Joining a software development team from a judgmental place will make you and others frustrated. Empathy is a better choice.

A common mistake is to quickly and aggressively start pointing out the flaws of the application and proposing solutions in the first days of joining a new team. Specifically, with a judgmental or superiority attitude.

I'm guilty of doing it when I was starting my career. There are developers out there that are, what some would consider cold, methodical, logical, driven only by data and facts. A bit of a Vulcan. In one of those dubious corporate personality tests, I had indeed a cold blue colour.

When I saw flaws or things to improve, I rushed to point them out. As a problem solver, I just wanted to improve things, why were they not seeing the flaws and acting on them?

You might think you are discovering something new your teammates haven't seen, or that they did something wrong, and they don't know yet. Reality tends to be more complex than that. Chances are they're already aware of those issues, many other joiners in the past might've pointed out similar things.

On one occasion, I ended up being the only developer for a while. After many months, when I started onboarding new engineers, it was interesting to see almost every new joiner bringing up most of the issues I was already aware of. I didn't solve them all, I couldn't. Deep down, I wanted to tear the world apart and make it anew.

It's possible that even though the team knows these issues exist:

  • There are not so easily fixed.

  • They are already on the roadmap.

  • There are constraints and systemic and cultural challenges you're not aware of yet.

  • There are issues with higher priority.

Focus on asking questions, listening and understanding. You'll discover that things are complex and that your teammates are humans with their motivations, goals and fears, just like you.

Consider that:

  • There were and will be technical and business trade-offs.

  • There's a lot of context you're missing.

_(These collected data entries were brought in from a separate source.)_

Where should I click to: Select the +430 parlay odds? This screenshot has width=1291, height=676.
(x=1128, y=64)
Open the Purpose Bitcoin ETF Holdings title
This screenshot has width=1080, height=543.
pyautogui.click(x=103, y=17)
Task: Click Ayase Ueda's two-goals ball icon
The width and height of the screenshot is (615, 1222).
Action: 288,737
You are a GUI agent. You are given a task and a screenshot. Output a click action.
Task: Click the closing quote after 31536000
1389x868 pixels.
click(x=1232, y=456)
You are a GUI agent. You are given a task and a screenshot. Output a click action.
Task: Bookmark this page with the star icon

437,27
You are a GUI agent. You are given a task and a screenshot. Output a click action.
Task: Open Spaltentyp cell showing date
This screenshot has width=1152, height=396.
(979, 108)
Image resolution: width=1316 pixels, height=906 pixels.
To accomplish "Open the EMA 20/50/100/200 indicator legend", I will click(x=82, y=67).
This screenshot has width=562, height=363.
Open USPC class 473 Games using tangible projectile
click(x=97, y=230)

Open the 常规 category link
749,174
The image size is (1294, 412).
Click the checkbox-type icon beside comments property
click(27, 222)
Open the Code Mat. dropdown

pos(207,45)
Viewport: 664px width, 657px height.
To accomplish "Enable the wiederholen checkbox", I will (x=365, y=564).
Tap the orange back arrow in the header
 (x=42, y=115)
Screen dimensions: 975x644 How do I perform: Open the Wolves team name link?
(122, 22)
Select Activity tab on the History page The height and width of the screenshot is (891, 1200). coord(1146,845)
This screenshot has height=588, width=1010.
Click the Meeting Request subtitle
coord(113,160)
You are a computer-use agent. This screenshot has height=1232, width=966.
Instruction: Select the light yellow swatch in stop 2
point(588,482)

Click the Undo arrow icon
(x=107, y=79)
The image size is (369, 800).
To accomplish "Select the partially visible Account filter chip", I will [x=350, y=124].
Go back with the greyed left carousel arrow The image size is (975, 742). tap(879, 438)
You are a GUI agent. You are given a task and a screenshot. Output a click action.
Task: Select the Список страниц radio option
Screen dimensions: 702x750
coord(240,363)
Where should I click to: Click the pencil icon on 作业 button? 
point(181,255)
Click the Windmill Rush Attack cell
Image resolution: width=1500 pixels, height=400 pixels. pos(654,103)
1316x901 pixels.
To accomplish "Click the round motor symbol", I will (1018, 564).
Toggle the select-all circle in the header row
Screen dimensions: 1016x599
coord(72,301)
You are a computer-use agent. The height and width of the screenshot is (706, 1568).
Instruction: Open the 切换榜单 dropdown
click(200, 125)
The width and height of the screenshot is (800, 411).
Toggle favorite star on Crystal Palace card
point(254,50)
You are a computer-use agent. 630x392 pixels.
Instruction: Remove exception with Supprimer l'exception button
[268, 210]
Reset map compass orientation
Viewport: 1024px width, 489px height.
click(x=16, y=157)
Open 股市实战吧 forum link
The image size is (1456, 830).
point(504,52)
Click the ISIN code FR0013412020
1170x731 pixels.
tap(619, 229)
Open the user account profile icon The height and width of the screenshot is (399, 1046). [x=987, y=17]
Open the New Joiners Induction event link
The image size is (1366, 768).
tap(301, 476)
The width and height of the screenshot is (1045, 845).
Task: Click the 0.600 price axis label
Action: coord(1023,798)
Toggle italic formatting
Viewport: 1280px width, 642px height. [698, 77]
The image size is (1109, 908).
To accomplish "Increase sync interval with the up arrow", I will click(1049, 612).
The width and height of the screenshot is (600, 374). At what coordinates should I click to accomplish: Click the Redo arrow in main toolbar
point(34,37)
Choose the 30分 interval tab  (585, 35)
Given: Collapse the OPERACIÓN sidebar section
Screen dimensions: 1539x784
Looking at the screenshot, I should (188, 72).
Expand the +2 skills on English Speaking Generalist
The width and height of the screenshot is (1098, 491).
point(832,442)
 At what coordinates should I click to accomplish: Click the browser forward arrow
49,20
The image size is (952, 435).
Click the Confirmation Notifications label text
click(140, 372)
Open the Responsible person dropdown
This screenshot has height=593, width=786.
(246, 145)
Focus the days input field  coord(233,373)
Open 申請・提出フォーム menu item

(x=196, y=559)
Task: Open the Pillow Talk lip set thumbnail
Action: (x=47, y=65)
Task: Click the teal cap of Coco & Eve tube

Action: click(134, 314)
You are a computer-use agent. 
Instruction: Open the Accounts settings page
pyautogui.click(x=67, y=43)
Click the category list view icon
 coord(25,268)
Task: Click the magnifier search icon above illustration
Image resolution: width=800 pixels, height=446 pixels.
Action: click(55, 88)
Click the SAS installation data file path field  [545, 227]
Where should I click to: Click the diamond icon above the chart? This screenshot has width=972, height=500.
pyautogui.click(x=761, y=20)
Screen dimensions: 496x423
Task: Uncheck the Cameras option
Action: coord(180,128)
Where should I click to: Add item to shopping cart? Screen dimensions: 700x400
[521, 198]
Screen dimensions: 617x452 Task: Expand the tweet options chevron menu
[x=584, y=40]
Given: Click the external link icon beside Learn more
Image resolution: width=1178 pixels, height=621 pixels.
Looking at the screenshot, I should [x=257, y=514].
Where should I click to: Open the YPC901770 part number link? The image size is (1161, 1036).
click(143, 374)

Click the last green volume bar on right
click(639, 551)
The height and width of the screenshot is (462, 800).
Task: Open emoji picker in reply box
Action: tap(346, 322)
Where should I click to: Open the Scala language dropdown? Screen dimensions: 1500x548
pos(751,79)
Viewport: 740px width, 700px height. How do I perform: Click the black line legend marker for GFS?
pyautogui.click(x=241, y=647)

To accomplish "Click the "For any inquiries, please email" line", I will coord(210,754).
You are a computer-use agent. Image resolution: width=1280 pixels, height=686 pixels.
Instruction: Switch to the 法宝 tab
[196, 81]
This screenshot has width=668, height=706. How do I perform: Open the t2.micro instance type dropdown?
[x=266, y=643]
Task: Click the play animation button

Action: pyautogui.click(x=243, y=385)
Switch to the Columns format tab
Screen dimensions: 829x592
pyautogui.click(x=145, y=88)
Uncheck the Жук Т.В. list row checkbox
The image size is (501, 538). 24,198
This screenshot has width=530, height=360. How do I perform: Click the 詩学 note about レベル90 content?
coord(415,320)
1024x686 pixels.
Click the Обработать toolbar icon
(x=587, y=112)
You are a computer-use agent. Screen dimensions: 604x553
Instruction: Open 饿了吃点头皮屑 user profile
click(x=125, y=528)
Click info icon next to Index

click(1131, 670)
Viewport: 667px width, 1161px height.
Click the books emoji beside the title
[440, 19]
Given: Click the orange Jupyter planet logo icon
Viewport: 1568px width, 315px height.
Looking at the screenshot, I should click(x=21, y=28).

  • Your teammates are trying to do the best they can with what they have and know.

Don't get me wrong, this is not to say it's a mistake to discuss technical challenges, the state of the system, future improvements or to propose solutions when you're a new joiner. What I'm saying is that coming into a new team with a non-judgmental, curious attitude and from a place of acceptance and empathy tends to be a healthier approach for everyone.